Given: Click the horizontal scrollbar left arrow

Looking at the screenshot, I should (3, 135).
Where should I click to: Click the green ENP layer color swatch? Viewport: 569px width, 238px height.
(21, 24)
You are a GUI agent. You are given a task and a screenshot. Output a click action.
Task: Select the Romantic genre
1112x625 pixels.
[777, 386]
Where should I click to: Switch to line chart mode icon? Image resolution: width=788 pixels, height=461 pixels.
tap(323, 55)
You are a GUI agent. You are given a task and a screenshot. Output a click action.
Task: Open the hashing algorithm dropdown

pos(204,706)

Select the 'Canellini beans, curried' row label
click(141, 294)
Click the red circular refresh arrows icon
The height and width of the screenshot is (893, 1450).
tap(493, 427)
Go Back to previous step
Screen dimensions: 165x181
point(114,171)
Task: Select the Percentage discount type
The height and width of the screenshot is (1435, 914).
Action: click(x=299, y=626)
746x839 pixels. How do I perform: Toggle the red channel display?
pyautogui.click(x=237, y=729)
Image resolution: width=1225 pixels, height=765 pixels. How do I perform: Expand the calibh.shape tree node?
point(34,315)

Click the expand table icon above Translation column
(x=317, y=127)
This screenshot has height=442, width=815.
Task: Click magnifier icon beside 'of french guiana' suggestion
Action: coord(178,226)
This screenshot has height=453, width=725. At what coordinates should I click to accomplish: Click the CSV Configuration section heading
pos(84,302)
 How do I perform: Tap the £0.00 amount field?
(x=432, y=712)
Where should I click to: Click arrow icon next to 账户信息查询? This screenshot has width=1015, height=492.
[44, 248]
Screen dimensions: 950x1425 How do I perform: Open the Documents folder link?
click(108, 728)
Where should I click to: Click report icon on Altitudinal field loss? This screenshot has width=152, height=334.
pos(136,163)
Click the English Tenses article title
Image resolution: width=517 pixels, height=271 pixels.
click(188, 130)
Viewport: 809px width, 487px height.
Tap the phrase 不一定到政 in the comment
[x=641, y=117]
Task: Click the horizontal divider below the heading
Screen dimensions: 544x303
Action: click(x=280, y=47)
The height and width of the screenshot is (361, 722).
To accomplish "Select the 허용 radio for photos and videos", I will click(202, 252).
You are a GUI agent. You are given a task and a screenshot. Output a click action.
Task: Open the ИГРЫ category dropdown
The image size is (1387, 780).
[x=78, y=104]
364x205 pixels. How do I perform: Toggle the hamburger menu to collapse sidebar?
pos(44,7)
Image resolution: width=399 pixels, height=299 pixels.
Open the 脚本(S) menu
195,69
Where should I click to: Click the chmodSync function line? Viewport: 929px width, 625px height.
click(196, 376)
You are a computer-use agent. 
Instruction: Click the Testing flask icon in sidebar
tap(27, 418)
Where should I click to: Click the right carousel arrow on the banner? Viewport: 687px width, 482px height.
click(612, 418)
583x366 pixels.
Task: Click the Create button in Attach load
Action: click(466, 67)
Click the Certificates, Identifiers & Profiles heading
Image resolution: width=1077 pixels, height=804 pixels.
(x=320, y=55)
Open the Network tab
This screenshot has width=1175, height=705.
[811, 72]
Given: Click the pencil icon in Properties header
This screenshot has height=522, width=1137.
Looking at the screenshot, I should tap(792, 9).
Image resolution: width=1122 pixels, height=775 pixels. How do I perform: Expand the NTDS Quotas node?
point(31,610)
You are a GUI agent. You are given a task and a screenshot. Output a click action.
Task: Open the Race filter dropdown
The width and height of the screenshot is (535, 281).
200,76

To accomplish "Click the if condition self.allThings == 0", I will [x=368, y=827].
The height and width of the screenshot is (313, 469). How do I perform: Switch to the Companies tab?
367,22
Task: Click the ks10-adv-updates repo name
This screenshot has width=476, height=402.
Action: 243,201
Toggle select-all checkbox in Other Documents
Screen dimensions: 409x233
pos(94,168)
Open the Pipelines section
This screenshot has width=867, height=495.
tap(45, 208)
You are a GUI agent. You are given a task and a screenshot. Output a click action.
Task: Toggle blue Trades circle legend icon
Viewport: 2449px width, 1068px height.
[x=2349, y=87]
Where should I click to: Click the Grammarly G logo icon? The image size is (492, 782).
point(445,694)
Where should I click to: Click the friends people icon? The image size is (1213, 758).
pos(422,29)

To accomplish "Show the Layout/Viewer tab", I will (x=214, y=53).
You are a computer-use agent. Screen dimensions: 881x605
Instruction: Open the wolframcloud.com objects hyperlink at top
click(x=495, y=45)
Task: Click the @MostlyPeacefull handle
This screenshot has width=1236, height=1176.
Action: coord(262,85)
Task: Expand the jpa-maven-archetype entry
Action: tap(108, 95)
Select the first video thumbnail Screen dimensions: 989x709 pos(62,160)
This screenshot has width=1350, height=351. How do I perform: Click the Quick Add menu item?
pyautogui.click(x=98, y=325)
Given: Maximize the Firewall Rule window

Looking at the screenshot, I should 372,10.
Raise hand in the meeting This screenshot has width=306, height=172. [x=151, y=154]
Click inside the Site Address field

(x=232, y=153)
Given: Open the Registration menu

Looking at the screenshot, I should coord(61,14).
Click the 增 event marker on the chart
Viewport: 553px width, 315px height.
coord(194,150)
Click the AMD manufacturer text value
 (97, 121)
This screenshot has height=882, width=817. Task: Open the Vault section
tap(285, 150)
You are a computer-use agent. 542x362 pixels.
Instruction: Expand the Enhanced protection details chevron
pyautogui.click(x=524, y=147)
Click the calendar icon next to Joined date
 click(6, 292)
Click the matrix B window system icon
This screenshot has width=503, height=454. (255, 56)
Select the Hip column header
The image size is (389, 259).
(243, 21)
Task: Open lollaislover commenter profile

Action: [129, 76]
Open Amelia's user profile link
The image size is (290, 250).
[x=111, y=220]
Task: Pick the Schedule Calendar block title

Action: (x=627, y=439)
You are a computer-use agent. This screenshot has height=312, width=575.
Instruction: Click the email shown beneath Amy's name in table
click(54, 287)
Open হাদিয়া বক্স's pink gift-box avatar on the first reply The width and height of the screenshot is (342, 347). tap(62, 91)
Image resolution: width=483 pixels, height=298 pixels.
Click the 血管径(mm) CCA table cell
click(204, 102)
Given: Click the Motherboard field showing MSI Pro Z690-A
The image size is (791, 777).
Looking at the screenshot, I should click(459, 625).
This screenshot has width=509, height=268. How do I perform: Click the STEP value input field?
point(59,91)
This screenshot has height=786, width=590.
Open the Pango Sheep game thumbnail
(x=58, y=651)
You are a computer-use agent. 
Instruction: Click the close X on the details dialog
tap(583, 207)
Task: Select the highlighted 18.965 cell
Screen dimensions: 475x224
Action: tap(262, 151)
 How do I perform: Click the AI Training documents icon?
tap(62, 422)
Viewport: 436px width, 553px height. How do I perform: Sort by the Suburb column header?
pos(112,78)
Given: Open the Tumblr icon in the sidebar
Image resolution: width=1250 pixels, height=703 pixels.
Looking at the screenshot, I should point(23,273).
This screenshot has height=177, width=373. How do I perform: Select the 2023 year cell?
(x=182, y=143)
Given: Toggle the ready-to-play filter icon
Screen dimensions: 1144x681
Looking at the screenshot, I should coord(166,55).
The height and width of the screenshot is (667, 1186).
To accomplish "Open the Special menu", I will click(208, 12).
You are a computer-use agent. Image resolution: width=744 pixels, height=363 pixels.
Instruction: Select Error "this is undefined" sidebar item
- - -
## TASK TO CARRY OUT:
Put the lines of the entries above into a Markdown table with columns "No." and "Line", running from the line holding "This screenshot has height=177, width=373." through the line holding "will click(208, 12).", inclusive. Number each row and leave out any blank lines.

## TASK ANSWER:
| No. | Line |
|---|---|
| 1 | This screenshot has height=177, width=373. How do I perform: Select the 2023 year cell? |
| 2 | (x=182, y=143) |
| 3 | Given: Toggle the ready-to-play filter icon |
| 4 | Screen dimensions: 1144x681 |
| 5 | Looking at the screenshot, I should coord(166,55). |
| 6 | The height and width of the screenshot is (667, 1186). |
| 7 | To accomplish "Open the Special menu", I will click(208, 12). |